Enable the use of nested field type with index.mode=time_series #122224

jordan-powers · 2025-02-11T01:57:31Z

This patch removes the check that fails requests that attempt to use fields of type: nested within indices with mode time_series.

This patch also updates TimeSeriesIdFieldMapper#postParse to set the _id field on child documents once it's calculated.

Closes #120874

elasticsearchmachine · 2025-02-11T01:57:56Z

Pinging @elastic/es-storage-engine (Team:StorageEngine)

elasticsearchmachine · 2025-02-11T01:57:57Z

Hi @jordan-powers, I've created a changelog YAML for you.

martijnvg

Looks good @jordan-powers. I didn't expect that a change inDocumentParserContext is needed, but I understand why it is needed.

The responsibility of adding the _id field to nested documents is now in another place, which isn't ideal. This is why added two comments about asserts.

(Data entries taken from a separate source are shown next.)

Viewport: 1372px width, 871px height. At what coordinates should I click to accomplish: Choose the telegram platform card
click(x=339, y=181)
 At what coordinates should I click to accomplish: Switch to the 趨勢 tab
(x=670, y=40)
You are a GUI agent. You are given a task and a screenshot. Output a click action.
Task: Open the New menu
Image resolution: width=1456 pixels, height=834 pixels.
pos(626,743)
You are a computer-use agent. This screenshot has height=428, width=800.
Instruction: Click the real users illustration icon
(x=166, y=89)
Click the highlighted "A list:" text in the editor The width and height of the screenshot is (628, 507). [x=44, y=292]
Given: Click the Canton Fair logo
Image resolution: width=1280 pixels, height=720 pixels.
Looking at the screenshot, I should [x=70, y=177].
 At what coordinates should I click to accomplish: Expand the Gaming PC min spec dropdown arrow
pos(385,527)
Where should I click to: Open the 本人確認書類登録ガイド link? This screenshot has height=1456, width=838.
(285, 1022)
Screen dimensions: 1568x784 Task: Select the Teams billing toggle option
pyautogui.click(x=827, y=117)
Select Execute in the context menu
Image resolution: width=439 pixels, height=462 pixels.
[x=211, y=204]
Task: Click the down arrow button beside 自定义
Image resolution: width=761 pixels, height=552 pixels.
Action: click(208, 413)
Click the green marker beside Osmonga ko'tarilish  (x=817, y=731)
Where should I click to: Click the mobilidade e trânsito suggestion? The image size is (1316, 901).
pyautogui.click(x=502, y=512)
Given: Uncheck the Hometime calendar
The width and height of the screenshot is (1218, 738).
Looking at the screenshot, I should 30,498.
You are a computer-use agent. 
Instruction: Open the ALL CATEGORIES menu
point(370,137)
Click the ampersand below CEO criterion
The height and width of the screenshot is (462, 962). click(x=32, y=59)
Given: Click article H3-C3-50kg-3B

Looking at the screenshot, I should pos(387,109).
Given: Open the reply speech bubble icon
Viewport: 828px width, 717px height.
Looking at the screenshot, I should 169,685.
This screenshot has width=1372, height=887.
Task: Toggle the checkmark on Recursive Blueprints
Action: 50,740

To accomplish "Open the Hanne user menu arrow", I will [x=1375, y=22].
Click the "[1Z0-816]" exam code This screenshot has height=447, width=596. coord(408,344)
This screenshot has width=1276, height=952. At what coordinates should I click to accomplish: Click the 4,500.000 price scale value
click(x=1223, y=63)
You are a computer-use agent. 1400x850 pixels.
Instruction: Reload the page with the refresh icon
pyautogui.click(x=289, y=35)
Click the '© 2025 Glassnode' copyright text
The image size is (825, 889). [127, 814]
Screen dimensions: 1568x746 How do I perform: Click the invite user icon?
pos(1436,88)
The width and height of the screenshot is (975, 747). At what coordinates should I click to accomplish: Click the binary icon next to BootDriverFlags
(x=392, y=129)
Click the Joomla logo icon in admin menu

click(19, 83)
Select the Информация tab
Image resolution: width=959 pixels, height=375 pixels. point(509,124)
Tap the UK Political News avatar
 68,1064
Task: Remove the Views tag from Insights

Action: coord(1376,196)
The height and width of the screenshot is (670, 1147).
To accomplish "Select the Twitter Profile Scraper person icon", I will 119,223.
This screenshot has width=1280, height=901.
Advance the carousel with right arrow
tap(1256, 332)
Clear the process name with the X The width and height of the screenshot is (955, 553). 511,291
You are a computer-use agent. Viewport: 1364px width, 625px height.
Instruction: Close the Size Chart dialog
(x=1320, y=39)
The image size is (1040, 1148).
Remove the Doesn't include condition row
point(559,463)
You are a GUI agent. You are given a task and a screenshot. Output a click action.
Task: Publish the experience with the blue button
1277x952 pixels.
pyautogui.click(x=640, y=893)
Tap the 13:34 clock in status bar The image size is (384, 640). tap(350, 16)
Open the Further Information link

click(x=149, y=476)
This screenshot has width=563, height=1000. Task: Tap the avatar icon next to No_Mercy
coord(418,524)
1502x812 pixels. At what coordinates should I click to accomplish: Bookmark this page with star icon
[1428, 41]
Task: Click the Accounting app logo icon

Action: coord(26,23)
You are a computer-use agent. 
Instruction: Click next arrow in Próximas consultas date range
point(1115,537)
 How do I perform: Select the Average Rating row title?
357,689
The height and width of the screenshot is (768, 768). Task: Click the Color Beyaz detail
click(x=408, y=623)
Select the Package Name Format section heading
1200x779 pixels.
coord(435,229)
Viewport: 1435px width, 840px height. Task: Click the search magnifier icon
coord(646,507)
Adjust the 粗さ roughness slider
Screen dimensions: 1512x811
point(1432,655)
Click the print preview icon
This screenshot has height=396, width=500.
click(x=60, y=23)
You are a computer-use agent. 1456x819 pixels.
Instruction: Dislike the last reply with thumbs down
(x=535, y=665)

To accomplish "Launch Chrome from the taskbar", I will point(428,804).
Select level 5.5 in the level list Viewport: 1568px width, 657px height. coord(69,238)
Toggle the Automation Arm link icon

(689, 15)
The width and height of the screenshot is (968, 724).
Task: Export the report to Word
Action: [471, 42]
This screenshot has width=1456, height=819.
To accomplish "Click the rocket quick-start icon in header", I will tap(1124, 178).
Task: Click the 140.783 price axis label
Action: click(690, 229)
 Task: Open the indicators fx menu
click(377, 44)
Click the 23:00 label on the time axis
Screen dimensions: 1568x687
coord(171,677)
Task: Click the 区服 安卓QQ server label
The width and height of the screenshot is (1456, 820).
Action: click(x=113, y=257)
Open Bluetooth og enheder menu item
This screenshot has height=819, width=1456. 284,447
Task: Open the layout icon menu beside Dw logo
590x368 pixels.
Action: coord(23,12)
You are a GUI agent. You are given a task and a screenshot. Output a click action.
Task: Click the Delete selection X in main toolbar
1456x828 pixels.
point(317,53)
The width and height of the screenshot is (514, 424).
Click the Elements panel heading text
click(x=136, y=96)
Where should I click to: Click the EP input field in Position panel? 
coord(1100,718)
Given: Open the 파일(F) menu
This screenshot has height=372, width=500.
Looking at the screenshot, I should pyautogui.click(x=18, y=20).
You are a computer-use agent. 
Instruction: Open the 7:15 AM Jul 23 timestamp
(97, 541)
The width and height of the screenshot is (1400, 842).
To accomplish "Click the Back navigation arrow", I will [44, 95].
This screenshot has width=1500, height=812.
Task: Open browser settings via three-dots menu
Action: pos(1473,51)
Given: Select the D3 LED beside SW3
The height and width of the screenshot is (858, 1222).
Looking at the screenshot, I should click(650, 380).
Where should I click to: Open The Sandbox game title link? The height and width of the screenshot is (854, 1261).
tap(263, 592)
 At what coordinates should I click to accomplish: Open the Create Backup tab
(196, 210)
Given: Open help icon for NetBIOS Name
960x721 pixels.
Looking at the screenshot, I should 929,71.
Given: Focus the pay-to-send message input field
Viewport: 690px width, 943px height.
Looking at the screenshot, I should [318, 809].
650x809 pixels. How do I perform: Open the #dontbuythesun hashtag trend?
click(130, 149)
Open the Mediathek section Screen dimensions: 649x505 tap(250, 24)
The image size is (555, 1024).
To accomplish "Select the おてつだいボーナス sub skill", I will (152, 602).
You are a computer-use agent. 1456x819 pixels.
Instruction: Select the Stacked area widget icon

martijnvg · 2025-02-11T10:23:21Z

server/src/main/java/org/elasticsearch/index/mapper/DocumentParserContext.java

-            // NOTE: we don't support nested fields in tsdb so it's safe to assume the standard id mapper.
            doc.add(new StringField(IdFieldMapper.NAME, idField.binaryValue(), Field.Store.NO));
+        } else if (indexSettings().getMode() == IndexMode.TIME_SERIES) {
+            // For time series indices, the _id is generated from the _tsid, which in turn is generated from the values of the configured


Maybe we should add an assert that getRoutingFields() doesn't return a reference to RoutingFields.Noop#INSTANCE? Just to make sure we are able to collect dimension values in order to generate _tsid / _id at a later stage?

martijnvg · 2025-02-11T10:24:38Z

server/src/main/java/org/elasticsearch/index/mapper/TimeSeriesIdFieldMapper.java

+        // for time-series indices the _id isn't available at that point.
+        assert context.id() != null;
+        for (LuceneDocument doc : context.nonRootDocuments()) {
+            doc.add(new StringField(IdFieldMapper.NAME, Uid.encodeId(context.id()), Field.Store.NO));


Maybe also assert that _id field hasn't been added yet to non root documents?

Is it possible to have nested within nested? If it's problematic for TSDB, we can throw.

++, i wonder what happens with multi-nested documents. I believe you may want to check the parent of the document here because they can differ.

Looking at DocumentParserContext#createNestedContext, it seems that the child document's _id always inherits the parent's _id, which eventually inherits from the root document's _id. So even in multi-level nested documents, the _id is the same root-level _id.

IndexableField idField = doc.getParent().getField(IdFieldMapper.NAME); if (idField != null) { doc.add(new StringField(IdFieldMapper.NAME, idField.binaryValue(), Field.Store.NO)); }

Let's test it :)

martijnvg · 2025-02-11T10:41:46Z

rest-api-spec/src/yamlRestTest/resources/rest-api-spec/test/tsdb/160_nested_fields.yml

+        body:
+          size: 0
+          query:
+            bool:


I think nested query is required if you intend to query at the courses level.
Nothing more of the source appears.